* ACTIVITY:
Repeat only the lines below that run from the line with "Task: Expand the Nav levels menu" to the line with "Task: Click the clear × icon in search box", ends included; skip every picture.

* RAW DATA:
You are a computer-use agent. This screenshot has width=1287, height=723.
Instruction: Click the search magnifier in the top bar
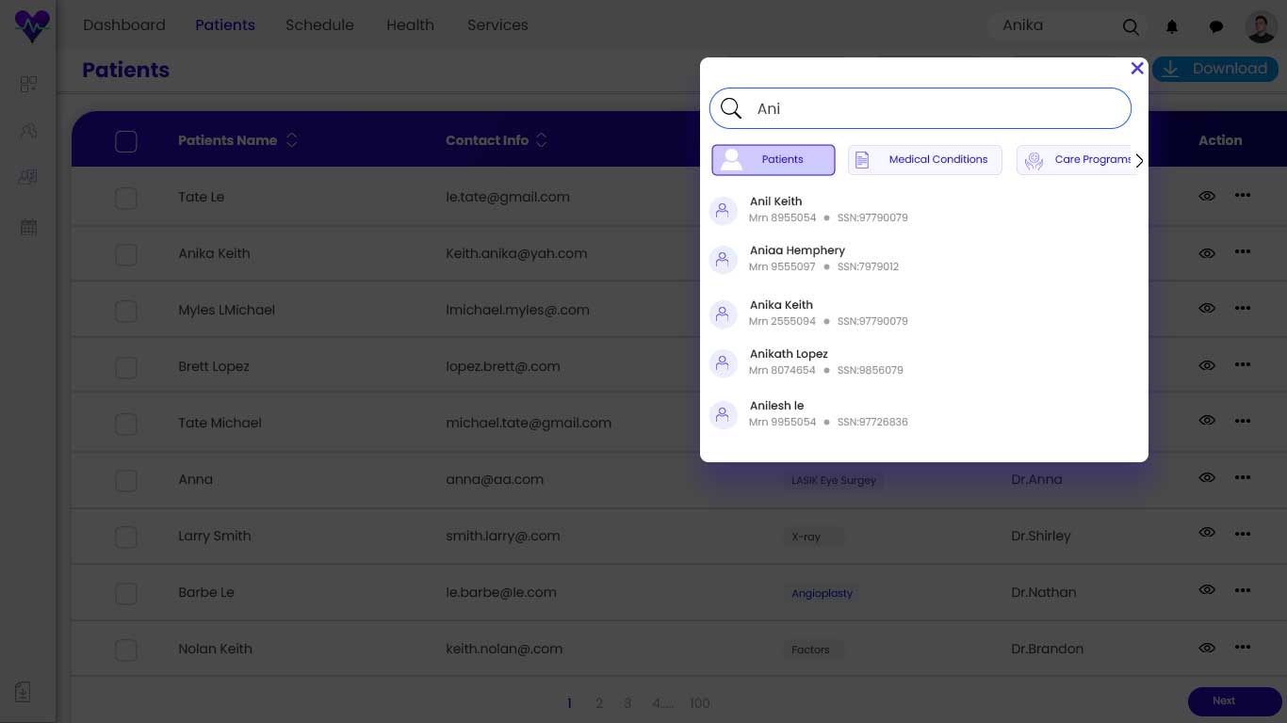point(1131,27)
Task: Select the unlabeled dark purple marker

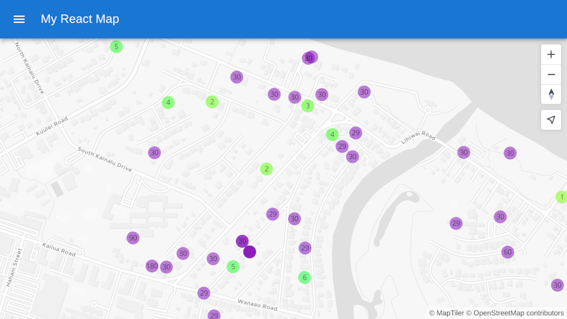Action: coord(250,252)
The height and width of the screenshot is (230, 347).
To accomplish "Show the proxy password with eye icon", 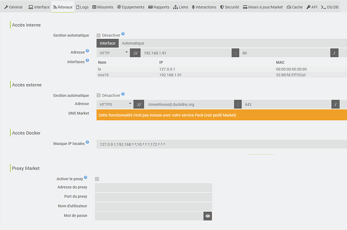I will (207, 216).
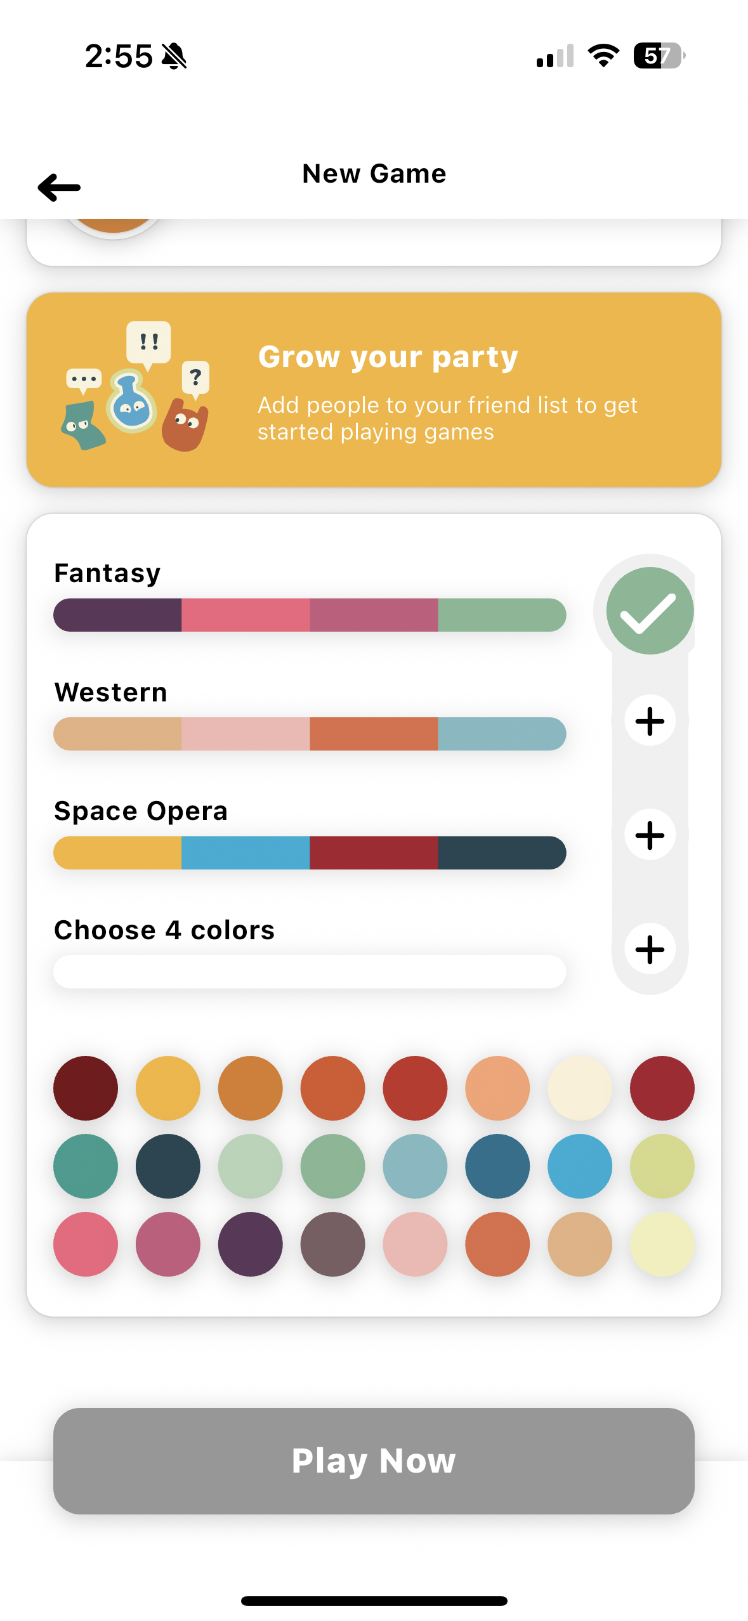
Task: Choose the cream color swatch
Action: click(580, 1088)
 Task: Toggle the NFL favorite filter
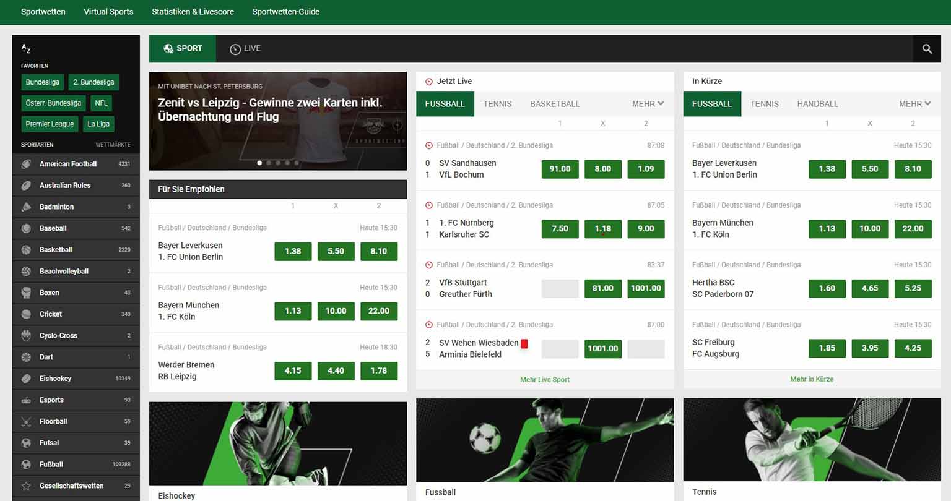(100, 103)
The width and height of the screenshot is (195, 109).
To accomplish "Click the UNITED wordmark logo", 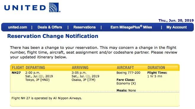I will 25,8.
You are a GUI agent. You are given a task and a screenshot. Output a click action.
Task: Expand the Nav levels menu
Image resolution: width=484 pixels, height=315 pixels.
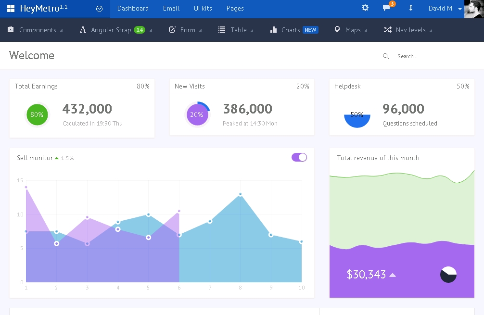click(408, 30)
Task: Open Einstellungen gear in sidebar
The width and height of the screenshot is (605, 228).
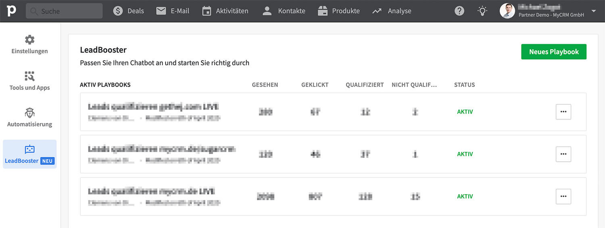Action: point(29,40)
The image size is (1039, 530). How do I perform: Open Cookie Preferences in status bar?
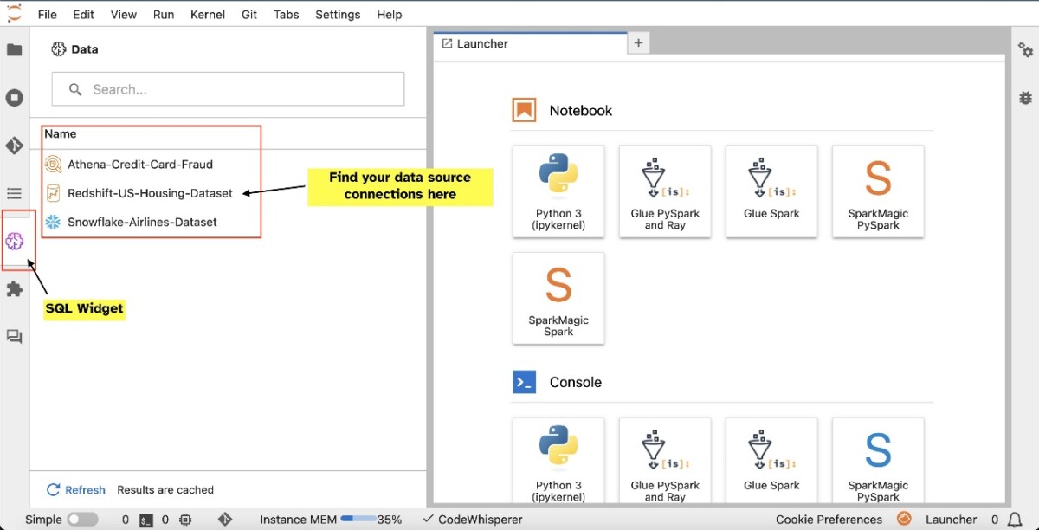pos(829,520)
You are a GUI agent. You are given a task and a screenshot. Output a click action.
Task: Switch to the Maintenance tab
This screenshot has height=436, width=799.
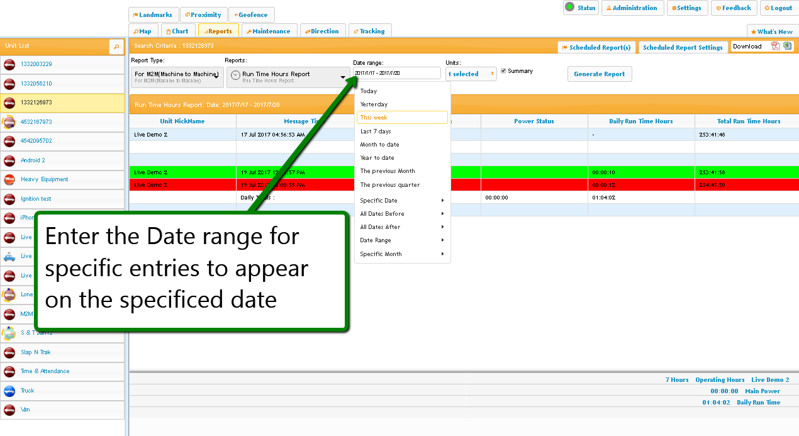click(268, 31)
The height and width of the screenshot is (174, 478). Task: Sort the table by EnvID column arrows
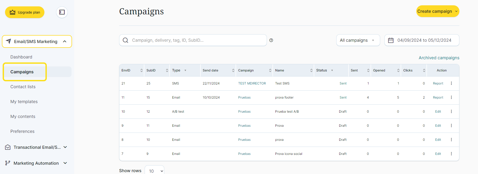(x=141, y=70)
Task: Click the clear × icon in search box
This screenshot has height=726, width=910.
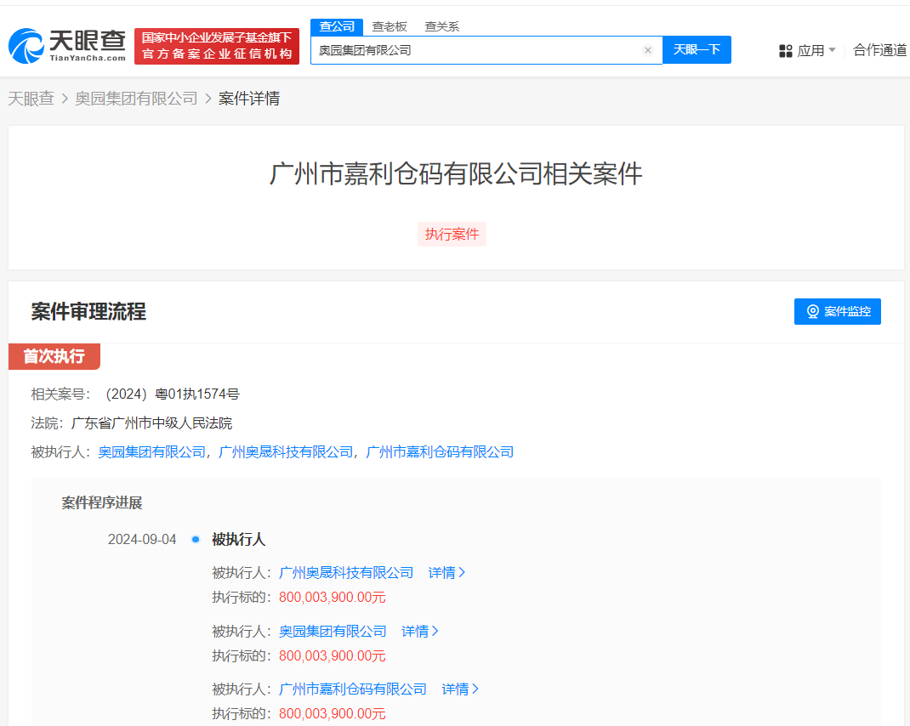Action: (648, 49)
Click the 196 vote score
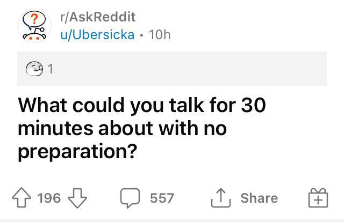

* COMPLETED EXERCISE:
Task: Expand the Nav levels menu
Image resolution: width=484 pixels, height=315 pixels.
click(408, 30)
Task: Open Einstellungen gear in sidebar
The width and height of the screenshot is (605, 228).
Action: point(29,40)
The image size is (1039, 530). How do I perform: Open Cookie Preferences in status bar?
pos(829,520)
You are a GUI agent. You are given a task and a screenshot. Output a click action.
Task: Switch to the Maintenance tab
This screenshot has height=436, width=799.
click(268, 31)
The height and width of the screenshot is (174, 478). Task: Sort the table by EnvID column arrows
(x=141, y=70)
Task: Click the clear × icon in search box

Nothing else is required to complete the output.